Much controversy here in the UK over the development of 'smart' motorways, which are basically ones where the inside lane ~ once reserved exclusively for breakdown ~ has been opened up for use. Instead, every so often there is a lay-by to pull into instead.
I've a lot of sympathy for this as I always considered that inside lane could be used in this way now that cars are altogether smarter and less prone to breakdown. The problem is, people are altogether less smart than they were in the days tyres blew, fan-belts broke and electrical points became corroded by sparking.
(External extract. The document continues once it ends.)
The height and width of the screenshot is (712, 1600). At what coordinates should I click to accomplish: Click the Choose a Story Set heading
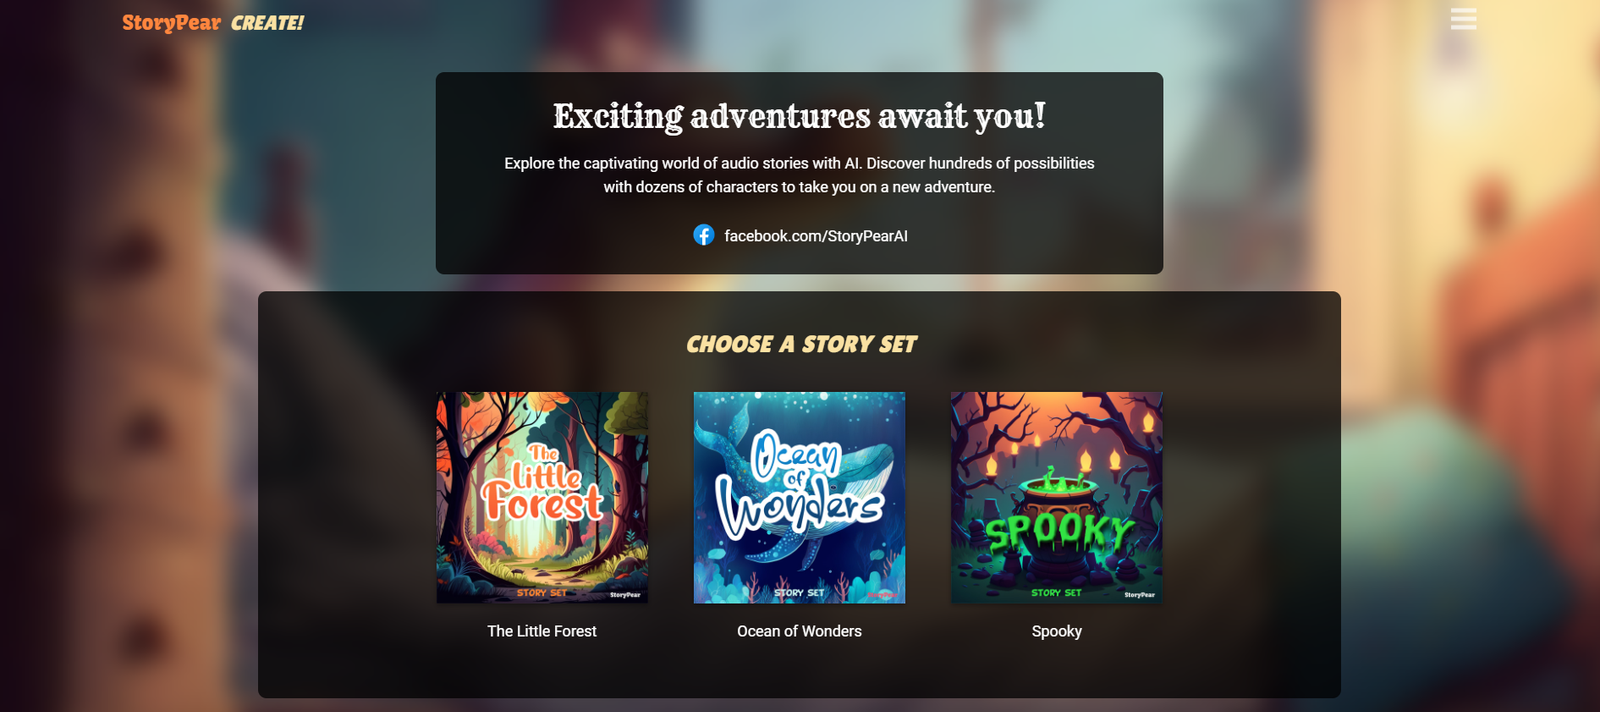(x=801, y=344)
Now instead people sit in whichever lane at point of stoppage like zombies, unable to fix anything and rarely if ever assisted by anyone else now that we live on-screen lives... and as a result die in the inevitable shunts due to being rear-ended by drivers messaging at 80 m.p.h.
My favourite unintended consequence though is the bridge just south of Sandbach services southbound on the M6; a place I intend to organise a trip to should your numbers warrant it.
For driving back northbound some years ago at around 02:00 a.m. on a Saturday morning I was intrigued to see a truck separated from its trailer, whose contents of fruit and veg were spilled over a half-mile of carriageway. This closed it for the next six hours, whilst Police made a reality TV program... meaning people who'd set off to fly from Gatwick thinking that they were ever-so-clever, missed it instead.
Reason being, when that stanchion supporting the bridge was built, it was separated from the roadway by a 'hard-shoulder' width, whereas now it's adjacent. This means foreign truckers (as they all are at 02:00 a.m. except for muggins), understandably half-asleep, swerve to avoid a drift toward the edge: and tho' the cab makes it, the front of the trailer goes its separate ways.
This I think you will agree, is obvious from a close-up of the edge of that concrete casting? Funny thing is, they only added the stripes about four years later and after the accident had been repeated over and again ~ the edge of the bridge fading-to-black at night-time.
So we've smart motorways in the UK, but nobody smart with a tin of white paint.
Ed. The author has since been jailed for pretending this came from his dash-cam.